Il nostro glossario: τέρας
- Odysseus
- 5 dic 2020
- Tempo di lettura: 2 min
Aggiornamento: 9 feb 2021
Francesca Rabbito
Sara Madama
Oggi vi proponiamo un nuovo vocabolo, sii tratta di τέρας (tèras), un sostantivo… metamorfico.
Il termine “τέρας, τέρατος” è un vocabolo neutro il cui primo significato è quello di prodigio, di portento inteso come qualcosa di soprannaturale, al di là dell’umano; questo giustifica la sua natura neutra, cioè oltre il maschile e il femminile. Potremmo tradurlo anche, inserendolo in un contesto storico che vada da Cristo in avanti, miracoloso, in quanto non giustificabile dal punto di vista scientifico.
È inoltre interessante notare come tra il primo e il secondo significato di “τέρας” se ne situi un terzo, quello di presagio: vedendo qualcosa di incredibile, di meraviglioso, l’uomo è assalito dalla paura che questa possa modificare il nostro ordine conosciuto e portare novità; per questo tendiamo a considerare la suddetta “cosa” come portatrice di sfortuna, di negatività, di pericolo.
Anche i latini avevano una parola simile, monstrum (da monere) che significa appunto "portento, prodigio" ma anche "deforme" (in senso sia fisico che morale).
Ma come si poteva usare un solo sostantivo per indicare contemporaneamente due concetti così diversi come il bello e il brutto, il buono e il cattivo?
Nella mitologia e nella letteratura greca troviamo moltissimi esempi a risposta di questa domanda.
Il sostantivo “τέρας” è usato da alcuni grandi poeti dell’Antica Grecia. Uno di questi, Eschilo (Eleusi, 525 a.C. – Gela, 456 a.C.), utilizza questo termine in una delle sue tragedie più famose, “Le Gorgoni”: si tratta di un interessante esempio della commistione che, nella mentalità greca, si aveva tra il concetto di “mostruoso” e quello di “prodigioso”, nella loro accezione, rispettivamente negativa e positiva, espresse entrambe in quest’unica parola.
Il sostantivo “τέρας”, infatti, è usato in riferimento alla testa di Medusa, un essere terrificante che rappresenta la perversione intellettuale dell’uomo (insieme alle sue sorelle, Steno ed Euriale, che invece rappresentano rispettivamente la perversione morale e quella sessuale degli esseri umani). Da questa creatura mostruosa e apparentemente del tutto negativa, nasce un prodigio di bellezza e purezza: quando Perseo, un eroe della mitologia greca, con l’aiuto della dea Atena taglia la testa della Gorgone, uccidendola, dal sangue del mostro nasce il cavallo alato Pegaso, che simboleggia il prodigioso e il soprannaturale - datigli dalle sue ali (innaturali su un cavallo) - nella loro accezione più positiva.

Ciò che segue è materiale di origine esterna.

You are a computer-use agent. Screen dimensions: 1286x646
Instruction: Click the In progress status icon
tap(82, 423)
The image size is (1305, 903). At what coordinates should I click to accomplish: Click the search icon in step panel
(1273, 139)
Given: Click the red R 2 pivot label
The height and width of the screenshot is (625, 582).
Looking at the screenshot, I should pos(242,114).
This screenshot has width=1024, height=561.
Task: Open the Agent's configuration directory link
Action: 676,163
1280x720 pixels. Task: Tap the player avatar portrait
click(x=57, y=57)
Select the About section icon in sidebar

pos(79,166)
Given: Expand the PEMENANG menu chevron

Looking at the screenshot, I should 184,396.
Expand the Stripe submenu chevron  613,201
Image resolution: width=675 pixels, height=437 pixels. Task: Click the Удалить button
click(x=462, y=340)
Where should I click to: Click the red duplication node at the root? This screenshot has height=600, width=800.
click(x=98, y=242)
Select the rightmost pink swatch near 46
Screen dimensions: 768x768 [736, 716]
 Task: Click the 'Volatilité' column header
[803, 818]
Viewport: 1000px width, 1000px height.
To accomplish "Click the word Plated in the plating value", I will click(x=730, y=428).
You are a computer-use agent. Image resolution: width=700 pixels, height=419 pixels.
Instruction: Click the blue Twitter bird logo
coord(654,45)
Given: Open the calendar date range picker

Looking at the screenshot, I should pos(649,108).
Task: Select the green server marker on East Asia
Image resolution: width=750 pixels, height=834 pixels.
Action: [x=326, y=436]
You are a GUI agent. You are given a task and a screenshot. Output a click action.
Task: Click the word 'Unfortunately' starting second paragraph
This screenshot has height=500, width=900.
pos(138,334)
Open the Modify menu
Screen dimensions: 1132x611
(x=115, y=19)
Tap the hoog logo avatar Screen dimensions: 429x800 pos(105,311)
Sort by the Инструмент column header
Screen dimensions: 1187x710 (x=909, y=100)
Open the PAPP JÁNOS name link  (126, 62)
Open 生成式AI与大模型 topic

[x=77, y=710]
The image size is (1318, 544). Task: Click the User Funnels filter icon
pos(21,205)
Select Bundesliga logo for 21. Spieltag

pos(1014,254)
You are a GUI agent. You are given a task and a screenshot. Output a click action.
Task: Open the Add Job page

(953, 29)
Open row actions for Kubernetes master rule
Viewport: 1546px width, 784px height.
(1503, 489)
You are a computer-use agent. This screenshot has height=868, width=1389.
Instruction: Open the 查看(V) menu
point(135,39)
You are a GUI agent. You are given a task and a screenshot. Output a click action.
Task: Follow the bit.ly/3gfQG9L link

Il termine, dunque, esprime tutto ciò che è evidentemente fuori dal comune, nel bene e nel male.
Da questo possiamo intuire che nella mentalità greca i concetti di mostruoso e prodigioso non erano contrapposti, come spesso tendono ad apparire nelle società odierne, ma commisti.
In effetti, al giorno d’oggi, vi è una certa propensione a definire mostruoso tutto ciò che ci sembra fuori dai nostri canoni di normalità; inoltre, come si accennava prima, spesso consideriamo “brutto” quello che magari in realtà non conosciamo, ma che ci spaventa.
Chiamare mostro ciò che non si conosce significa dare un giudizio sbagliato o comunque affrettato a qualcosa che non si conosce. Avremmo molto da imparare dalla società greca, che non questo termine ci insegna a cercare sempre qualcosa di bello, di “prodigioso” anche in ciò che ci spaventa o che a prima vista ci sembra brutto o negativo, perché anche da una cosa all’apparenza mostruosa può nascere bellezza e positività (Ephesus docet).